*TEXT SECTION*:
-----

1/4" thick tenon would be common, but you can easily go up to 1/2" or even a little more in a 6/4 leg. You only need enough shoulder to bear against the leg..even 1/16" of shoulder is plenty.

The length is limited by how much reveal (offset) you have where on the leg where the apron meets it. If zero reveal, then you will have clearance for 1" long tenons. If the aprons are set back a bit, then you'll have to go a little shorter, or bevel the ends of the tenons where they meet...or both.

I'd agree with Mike on the width - 3" would not be overkill.
 

walnutjerry

Jerry
Senior User
There is " a rule of the thumb"--------The tenon should be 1/3 the thickness of the material, the depth of the mortise no more than 2/3 the thickness of the material being mortised (unless you want through mortises). As far as width I have not seen a ROT on that.-----I like a shoulder each side of the tenon, 1/4 to 1/2 inch pending width of the material you are putting the tenon on.

Jerry
 

TBradley190

New User
Tim
One quick way I like to make my tenons on 3/4 stock is to use my stacked dado blade and set the height so I have a 1/4 wide tenon then turn the board on its side to make the end shoulder cut so I end up with approx 1/4 shoulder all the way around regardless of the size of my apron. But I make the depth of the tenon as much as I can stand for strength. It just keeps my sets to a minimum. Good luck with it!

Tim
 

Bill Clemmons

Bill
Corporate Member
There is " a rule of the thumb"--------The tenon should be 1/3 the thickness of the material, the depth of the mortise no more than 2/3 the thickness of the material being mortised (unless you want through mortises). As far as width I have not seen a ROT on that.-----I like a shoulder each side of the tenon, 1/4 to 1/2 inch pending width of the material you are putting the tenon on.

Jerry

Good advice! Question: will the outside face of the aprons be flush w/ the outside face of the legs? Or will they be "set back" slightly? If flush, I would make my tenons 1/2 thick x 1 long x 3 wide.

-----

*GIVEN TASK*: Extend the forum thread on tenon sizing beyond its last sentence. The records have no connection to the forum thread on tenon sizing.

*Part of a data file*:

-----

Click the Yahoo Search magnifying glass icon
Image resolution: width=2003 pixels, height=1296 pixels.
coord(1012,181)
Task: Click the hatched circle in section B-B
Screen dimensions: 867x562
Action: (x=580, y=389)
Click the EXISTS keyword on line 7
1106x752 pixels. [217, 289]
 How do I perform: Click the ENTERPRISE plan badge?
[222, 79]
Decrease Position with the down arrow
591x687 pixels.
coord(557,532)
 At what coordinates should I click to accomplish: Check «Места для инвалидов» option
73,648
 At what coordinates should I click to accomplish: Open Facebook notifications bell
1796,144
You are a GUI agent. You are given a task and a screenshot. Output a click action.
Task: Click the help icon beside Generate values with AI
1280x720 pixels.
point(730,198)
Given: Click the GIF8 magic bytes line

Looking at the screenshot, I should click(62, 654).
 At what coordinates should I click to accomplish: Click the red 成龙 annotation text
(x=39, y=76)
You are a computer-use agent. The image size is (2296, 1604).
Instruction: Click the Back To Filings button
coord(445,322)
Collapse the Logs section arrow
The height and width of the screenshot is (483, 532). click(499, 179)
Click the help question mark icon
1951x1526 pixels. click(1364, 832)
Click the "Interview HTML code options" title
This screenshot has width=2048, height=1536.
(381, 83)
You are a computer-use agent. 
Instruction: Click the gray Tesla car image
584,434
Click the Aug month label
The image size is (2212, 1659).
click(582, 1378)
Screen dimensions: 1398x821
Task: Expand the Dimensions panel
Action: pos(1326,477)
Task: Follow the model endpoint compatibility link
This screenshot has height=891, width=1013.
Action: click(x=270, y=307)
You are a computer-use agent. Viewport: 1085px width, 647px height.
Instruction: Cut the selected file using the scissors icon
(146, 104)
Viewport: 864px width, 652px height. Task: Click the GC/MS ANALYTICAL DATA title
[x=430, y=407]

-----

*OUTPUT OF THE TASK*:
No matter what size you decide to make the tenons, MAKE THE MORTISES FIRST! Then make your tenons just slightly oversize. It's easier to fine tune a tenon to fit the mortise, than vise-versa.

Bill
 

walnutjerry

Jerry
Senior User
Good advice! Question: will the outside face of the aprons be flush w/ the outside face of the legs? Or will they be "set back" slightly?Bill[/QUOTE

If the tenon is centered in the apron stock thickness, then the placement of the mortise on the leg stock will determine if the apron is flush or set back.

Personally, I prefer the aprons to leave a reveal where it meets the leg, usually 1/4". If my legs are 1 3/4 square and the apron thickness is 3/4 then the back of my apron will be 1" back from the face of the leg. Meaning in this case, the back of the mortise would be 3/4" back from the face of the leg.

I have also made tenons that were flush with the back side of the apron with a thickness equal to 1/2 the thickness of the apron and leaving a shoulder on 3 sides of the tenon. This method gives you a heavier tenon and a deeper shoulder which may give a little stronger joint. In this case, the back of the mortise would be 1" back from the face of the leg.